Polygamous Marriage and Women

Jan 07, 2011 02:28

My full response to One Feminist Asks, ‘Is Polygamy Inherently Bad for Women?’:

I know the focus of this article was polygamy in the Mormon community, but for the answer to your main question, I think you don't need to look much further than polygamy in certain Muslim communities in the Middle East and in Africa (and depending on which part of India, Hinduism, too).

In many communities, polygamous marriage works out just fine for women - it's splitting the workload of one wife between two, sometimes even three or four, women! It creates a support system for everything, ranging from children to housekeeping, to more progressive goals like jobs and education (i.e. if your husband has another wife who already has an education or has no interest in one, that's someone who can help you while you persue your own education). Not to mention that for all the stereotypes of men controlling women in polygamous marriages, think realistically - it's multiple women vs one man. Who's going to win? My father, while traveling in Egypt, visited a man who had two wives. He walked into the house expecting two diminutive women living two separate lives, possibly in separate parts of the house (as is the custom in some polygamous communities). Instead, the two women shared everything, man, house, ect. - and, upon learning that my father was a traveler with a lot of interesting stories to tell, basically ganged up on the man to get him to sit quietly while they chatted for hours with my dad.

In cases like these, not only would a polygamous marriage work out just fine for women, it might even be considered inadvisable for men! After all, if you think dealing with one wife's desires and demands is hard enough, what are you going to do when there's double, triple, maybe even up to quadruple that? In some parts of India, a man having multiple wives is considered a great feat not because he "conquered" or "won" the women into (as is often the relationship narrative in "progressive" societies like, well, ours), but because it takes a lot of personal strength and wealth to be able to support and maintain multiple wives. It's even considered a joke that a girl might say she's not marrying a man unless he has at least two wives because "that would be a good man, don't you know how rare they are?"

There is no denying that many women in polygamous marriages were married against their will, and/or as children, and face regular abuse from their husbands as well. But people forget - this happens in monogamous marriages, as well. Sexism in heterosexual relationships is not inherent, but society tends to try and make it inherent.

The problem is not polygamous marriage itself, but societal expectation of wives and women. The problems the article in the Vancouver Sun lists are basically that women are denied jobs and education, are sexually mutilated and denied of pleasure, and are kept isolated and in the control of men. This isn't because the men happen to have multiple wives, but because the society decides this is how wives are to be treated.
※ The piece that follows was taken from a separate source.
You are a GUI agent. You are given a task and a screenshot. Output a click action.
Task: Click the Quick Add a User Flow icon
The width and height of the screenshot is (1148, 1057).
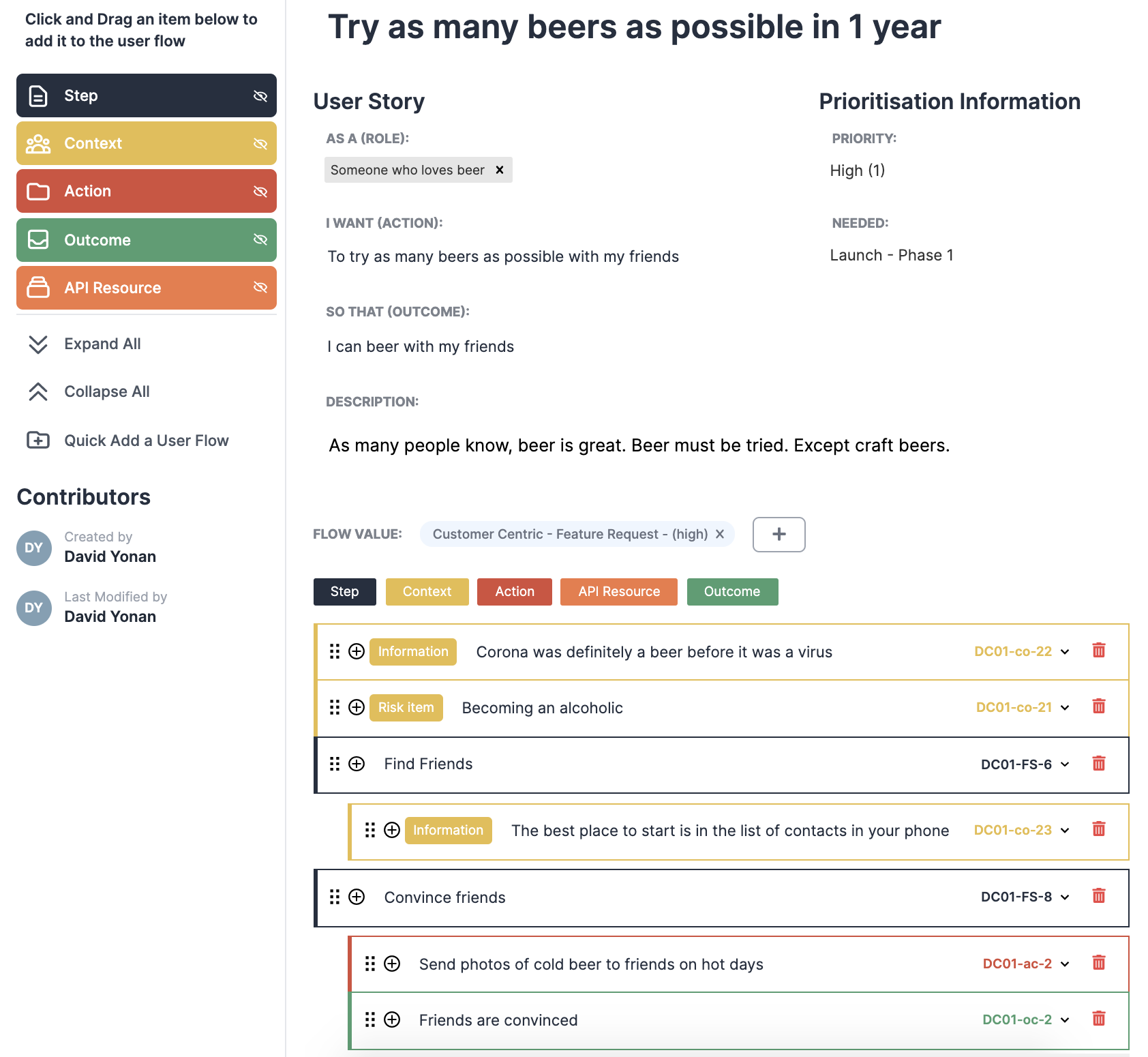[38, 440]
All these problems happen in monogamous societies, as well. The entire narrative around the roles of women in marriage and society have changed - just a century or two ago, women in America - monogamous America - were also denied jobs and education, taught that sex is for procreation and not pleasure, and in many areas kept somewhat isolated or contained to their homes, and yet today women have come forward in leaps and bounds, barely a century and a half down the road. Who's to say women in polygamous marriages can't also change their narrative?

The structure of a marriage is never as important as the structure of a relationship. For all that most English-speakers think open homosexuality is a modern concept, during the Shakespearean era, it was prevalent and rampant - just not in marriage. Why? Because marriage was only about keeping the wealth with the right people and producing heirs to take that wealth in the right direction. Otherwise, both husbands and wives could find love and romance with anyone else outside of the marriage they wanted - and it's theorized (not proven) that the lower classes didn't marry at all - they had families, relationships, ect., just no marriage, at least not in any way that we think of it today. And yet, they functioned as a society.

The same concept holds true for plural relationships. While not in legal marriage, there are many people in consensual, polyamorous relationships in America, and committed at such a deep level to their relationships that for all intents and purposes, they are a polygamous relationship - one man deeply committed to two women or more women (or sometimes one woman with multiple men - people forget, it goes both ways!).

In the Vancouver Sun, the author ominously predicts that allowing polygamy into society will allow other undesirable societal customs to follow. I must ask - as a society, do we tolerate domestic abuse in monogamous relationships? No, we don't (or at least we try not to). Why would that change for polygamous marriage? Why would any other law change? If the men and women in the marriages treat each other well and all of them enter the marriage consensually (of age and fully agreeing to it), we have no reason to expect inherent domestic violence. (And if it does happen - like it does in monogamous relationships - then we as a society have many resources to offer to victims of domestic abuse).

Polygamous marriage is not what hurts women - sexism in society is.